Horner noted that the same Pali word is translated differently by Radhakrishnan in different places. "Pali technical terms are, of course, recognized to contain a subtle variety of meanings. Some of these will be appreciated by anyone making... the reasonably intensive study of this volume which it deserves as well as makes possible." For example, "Professor Radhakrishnan translates dhamma in the text by 'virtue' and by 'law.... Thus, asava is rendered by 'passions', 'taints', 'impurities', and... Samadhi is usually 'tranquillity', once (ver. 271) 'meditative calm'."

Brough described the book as "a convenient presentation of the Pali text, and... a useful introduction to the work for beginners in Pali," although "a comprehensive textual study in the light of the Tibetan and Central Asian parallel verses is still awaited."

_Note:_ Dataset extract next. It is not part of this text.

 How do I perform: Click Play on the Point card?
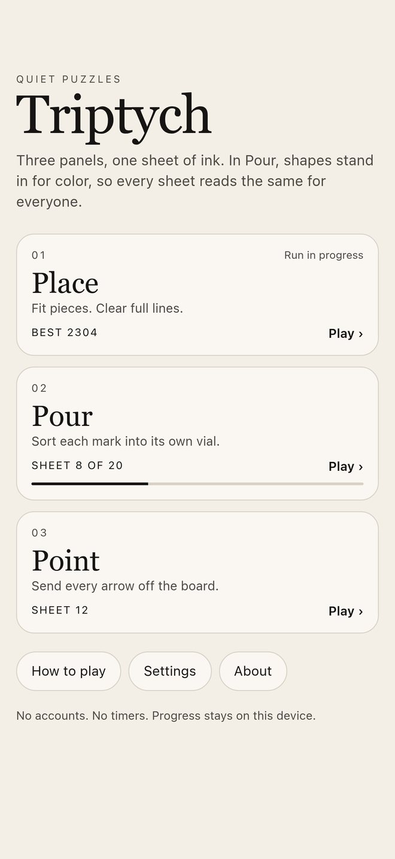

In the journal Philosophy, Stede stated that "On the whole, the translation is clear and accurate." She added that the translated verses are "frequently... supplemented by explanations taken from the early commentator Buddhaghosa and by comparative passages selected from philosophical and theological texts of East and West. Although perhaps too numerous, these extraneous references give evidence of the translator's wide learning."

==Editions==
Editions have been published in 1950, 1954, 1958, 1966, 1968, 1980, 1982, 1984, 1988, 1991, 1992, 1996, 1997, and 2007, and include:
- Varanasi, India: Pilgrims Publishing. (2007). ISBN 978-81-7769-545-8, ISBN 81-7769-545-2, .
- London: Oxford University Press (1997), The Dhammapada: With introductory essays, Pali text, English translation and notes, ISBN 978-0-19-564080-9, ISBN 0-19-564080-2, .
- London: Oxford University Press (1950), The Dhammapada: With introductory essays, Pali text, English translation and notes

==See also==
- Radhakrishnan's The Principal Upanishads (book)
- Dhammapada (Easwaran translation)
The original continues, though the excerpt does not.